STATED PROBLEM 1:
In the Mai Tai recipe, how long is the drink shaken?
STATED PROBLEM 2:
Please pick up the Mai Tai recipe after its final sentence and continue writing its history section.

Our alcohol free take on the classic Mai Tai uses a blend of Caleño Light & Zesty and Dark & Spicy Tropical Non-Alcoholic Spirits, Lyre’s Orange Sec, orgeat, pineapple juice and lime juice.

Ingredients

75ml Caleño Blend (1:1 Caleño Dark & Spicy and Caleño Light & Zesty)

20ml Lyre’s Orange Sec

25ml Orgeat

25ml Lime Juice/1 Lime

20ml Pineapple Juice

Orange Slice and Mint Sprig to Garnish

Times:

Prep: 2 Minutes

Make: 30 Seconds

Total: 2 Minutes and 30 Seconds

Calories:

166 calories

Allergens:

Servings:

Serves 1

Method

Using your jigger to measure, add the Caleño blend, Lyre’s Orange Sec, pineapple juice and orgeat to your Boston glass or shaker

Using your elbow press, squeeze 25ml or the juice of one lime and add to shaker

Fill with cubed ice and seal

Shake vigorously for 10-15 seconds

Serve with dirty ice (ice from shaker) in a hurricane glass or tiki mug

Garnish with orange slice and mint sprig

Serve and enjoy

Equipment

Shaker
Jigger/Measure
Hawthorn Strainer
Elbow Press
Matches
Cubed Ice
Crushed Ice

History

The Mai Tai is a firm favourite among bartenders and cocktail drinkers alike. This classic tiki drink, like so many of its contemporaries, was invented by tiki legend Victor ‘Trader Vic’ Bergeron back in 1944. The Mai Tai was the subject of some contention, with Vic’s tiki forerunner, Donn Beach claiming to have invented the drink 11 years before, but most agree that this was in reference to his drink a Q.B Cooler which bore only a passing resemblance.

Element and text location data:
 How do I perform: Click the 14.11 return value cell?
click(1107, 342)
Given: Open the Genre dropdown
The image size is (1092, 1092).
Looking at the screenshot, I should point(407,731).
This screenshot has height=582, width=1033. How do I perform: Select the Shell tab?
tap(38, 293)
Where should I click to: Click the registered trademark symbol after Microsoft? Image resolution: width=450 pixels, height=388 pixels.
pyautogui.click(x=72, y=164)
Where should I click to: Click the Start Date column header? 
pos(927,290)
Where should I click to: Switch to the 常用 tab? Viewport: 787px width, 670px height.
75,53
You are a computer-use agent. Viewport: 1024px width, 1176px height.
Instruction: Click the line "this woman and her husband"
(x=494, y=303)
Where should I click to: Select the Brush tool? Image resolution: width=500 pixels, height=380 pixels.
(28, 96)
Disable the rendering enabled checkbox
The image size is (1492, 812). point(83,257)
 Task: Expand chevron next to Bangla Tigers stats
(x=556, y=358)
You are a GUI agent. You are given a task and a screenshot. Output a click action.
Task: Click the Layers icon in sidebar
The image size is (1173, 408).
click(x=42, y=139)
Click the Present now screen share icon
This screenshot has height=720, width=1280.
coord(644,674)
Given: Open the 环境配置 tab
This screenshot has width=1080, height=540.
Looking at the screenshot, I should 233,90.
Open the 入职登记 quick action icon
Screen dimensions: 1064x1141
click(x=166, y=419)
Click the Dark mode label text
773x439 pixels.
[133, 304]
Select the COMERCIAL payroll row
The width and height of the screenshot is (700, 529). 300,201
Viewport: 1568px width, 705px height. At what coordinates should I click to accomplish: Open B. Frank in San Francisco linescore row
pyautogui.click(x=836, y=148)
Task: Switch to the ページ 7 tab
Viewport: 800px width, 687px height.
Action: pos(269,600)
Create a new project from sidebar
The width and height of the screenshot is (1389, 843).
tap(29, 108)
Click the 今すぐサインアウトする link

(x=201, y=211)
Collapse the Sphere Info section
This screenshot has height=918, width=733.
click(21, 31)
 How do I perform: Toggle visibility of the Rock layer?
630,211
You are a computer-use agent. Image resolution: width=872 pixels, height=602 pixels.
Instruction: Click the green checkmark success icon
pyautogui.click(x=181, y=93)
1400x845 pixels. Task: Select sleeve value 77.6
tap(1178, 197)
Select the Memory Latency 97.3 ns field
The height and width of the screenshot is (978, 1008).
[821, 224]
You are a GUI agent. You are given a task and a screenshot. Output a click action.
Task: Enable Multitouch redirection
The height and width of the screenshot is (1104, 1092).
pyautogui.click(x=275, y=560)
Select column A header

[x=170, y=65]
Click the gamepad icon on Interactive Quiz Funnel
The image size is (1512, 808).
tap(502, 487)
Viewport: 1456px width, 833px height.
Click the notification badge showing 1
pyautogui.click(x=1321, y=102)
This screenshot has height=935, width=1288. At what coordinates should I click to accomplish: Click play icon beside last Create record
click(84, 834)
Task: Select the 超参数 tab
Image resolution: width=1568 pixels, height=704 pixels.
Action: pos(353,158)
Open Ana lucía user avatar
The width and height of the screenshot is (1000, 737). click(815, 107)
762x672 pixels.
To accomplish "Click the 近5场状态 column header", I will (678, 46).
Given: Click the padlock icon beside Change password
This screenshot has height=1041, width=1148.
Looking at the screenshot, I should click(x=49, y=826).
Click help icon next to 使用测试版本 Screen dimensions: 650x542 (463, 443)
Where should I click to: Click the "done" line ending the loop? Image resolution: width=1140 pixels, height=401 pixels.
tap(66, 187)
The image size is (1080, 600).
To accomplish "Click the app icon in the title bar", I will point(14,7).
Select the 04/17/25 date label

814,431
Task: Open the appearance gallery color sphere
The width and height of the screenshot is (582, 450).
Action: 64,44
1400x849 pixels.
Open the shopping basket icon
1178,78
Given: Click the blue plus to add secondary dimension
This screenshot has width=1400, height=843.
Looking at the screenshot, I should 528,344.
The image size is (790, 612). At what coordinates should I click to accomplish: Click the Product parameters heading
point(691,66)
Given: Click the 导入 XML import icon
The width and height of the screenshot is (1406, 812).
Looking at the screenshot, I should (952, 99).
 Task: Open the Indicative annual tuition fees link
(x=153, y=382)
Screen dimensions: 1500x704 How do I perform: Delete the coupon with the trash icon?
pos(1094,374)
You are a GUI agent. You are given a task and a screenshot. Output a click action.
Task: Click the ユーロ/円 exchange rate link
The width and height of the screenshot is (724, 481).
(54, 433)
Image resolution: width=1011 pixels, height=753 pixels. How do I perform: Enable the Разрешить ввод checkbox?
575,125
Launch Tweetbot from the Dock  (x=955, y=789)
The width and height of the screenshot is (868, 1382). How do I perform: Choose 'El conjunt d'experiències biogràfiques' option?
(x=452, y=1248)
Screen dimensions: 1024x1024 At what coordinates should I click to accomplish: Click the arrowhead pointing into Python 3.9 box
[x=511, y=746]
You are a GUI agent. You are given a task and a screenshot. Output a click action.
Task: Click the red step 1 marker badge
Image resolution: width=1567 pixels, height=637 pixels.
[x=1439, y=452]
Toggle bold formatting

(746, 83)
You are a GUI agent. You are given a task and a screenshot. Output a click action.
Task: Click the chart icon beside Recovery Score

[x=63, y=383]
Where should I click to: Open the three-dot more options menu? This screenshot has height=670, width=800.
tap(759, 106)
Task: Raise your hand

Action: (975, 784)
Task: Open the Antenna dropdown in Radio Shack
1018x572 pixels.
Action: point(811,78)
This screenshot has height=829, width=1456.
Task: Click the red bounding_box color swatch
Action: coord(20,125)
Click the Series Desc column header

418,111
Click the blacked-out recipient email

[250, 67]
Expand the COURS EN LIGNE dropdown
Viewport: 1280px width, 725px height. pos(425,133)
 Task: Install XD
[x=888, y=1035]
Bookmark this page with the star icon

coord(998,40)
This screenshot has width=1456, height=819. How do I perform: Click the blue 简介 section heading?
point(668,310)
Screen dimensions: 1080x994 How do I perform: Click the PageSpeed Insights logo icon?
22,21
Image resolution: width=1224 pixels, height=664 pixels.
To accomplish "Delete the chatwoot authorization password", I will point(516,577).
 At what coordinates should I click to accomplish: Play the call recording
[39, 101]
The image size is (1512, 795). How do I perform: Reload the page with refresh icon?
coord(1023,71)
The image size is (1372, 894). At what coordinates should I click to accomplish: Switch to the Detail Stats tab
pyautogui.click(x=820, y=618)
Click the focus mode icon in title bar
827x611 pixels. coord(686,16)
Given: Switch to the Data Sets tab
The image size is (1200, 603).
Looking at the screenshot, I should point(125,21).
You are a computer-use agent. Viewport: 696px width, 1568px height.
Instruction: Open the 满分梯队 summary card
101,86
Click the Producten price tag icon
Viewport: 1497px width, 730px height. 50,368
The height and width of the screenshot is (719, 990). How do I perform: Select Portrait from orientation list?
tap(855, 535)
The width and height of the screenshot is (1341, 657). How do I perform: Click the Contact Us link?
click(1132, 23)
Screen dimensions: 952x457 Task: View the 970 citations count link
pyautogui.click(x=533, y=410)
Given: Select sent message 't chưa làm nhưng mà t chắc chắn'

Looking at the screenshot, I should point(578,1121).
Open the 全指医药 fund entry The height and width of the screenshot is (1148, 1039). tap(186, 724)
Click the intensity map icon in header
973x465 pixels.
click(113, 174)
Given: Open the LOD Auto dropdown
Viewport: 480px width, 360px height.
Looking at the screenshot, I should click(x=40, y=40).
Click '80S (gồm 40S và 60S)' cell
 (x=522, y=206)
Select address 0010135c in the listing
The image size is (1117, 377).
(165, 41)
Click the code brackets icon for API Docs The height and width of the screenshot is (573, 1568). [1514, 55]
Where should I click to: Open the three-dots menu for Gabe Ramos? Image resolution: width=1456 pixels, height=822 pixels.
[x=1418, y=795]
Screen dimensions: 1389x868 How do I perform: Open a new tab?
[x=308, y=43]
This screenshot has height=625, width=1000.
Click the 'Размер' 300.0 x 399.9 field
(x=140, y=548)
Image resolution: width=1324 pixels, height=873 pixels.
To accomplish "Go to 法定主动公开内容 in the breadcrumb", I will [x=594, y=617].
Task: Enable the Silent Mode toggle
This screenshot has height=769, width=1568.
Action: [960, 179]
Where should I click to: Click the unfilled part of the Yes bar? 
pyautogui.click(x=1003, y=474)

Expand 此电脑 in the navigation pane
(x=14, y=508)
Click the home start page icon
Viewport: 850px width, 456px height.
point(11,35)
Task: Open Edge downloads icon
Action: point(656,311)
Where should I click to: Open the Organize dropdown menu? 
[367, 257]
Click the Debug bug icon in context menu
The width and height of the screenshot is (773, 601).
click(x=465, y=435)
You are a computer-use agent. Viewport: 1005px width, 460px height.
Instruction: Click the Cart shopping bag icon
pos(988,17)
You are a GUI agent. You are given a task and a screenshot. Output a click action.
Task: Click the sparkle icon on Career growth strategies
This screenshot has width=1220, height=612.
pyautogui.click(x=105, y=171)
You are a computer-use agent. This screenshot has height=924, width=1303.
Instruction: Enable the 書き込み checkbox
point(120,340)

EXERCISE OUTPUT 1:
For 10-15 seconds.

EXERCISE OUTPUT 2:
Either way, the Mai Tai went on to become Hawaii’s national drink and even featured prominently in the Elvis Presley film Blue Hawaii.

Our alcohol-free version follows the classic recipe with an added splash of pineapple juice to help lengthen it and give it a subtle, fruity finish.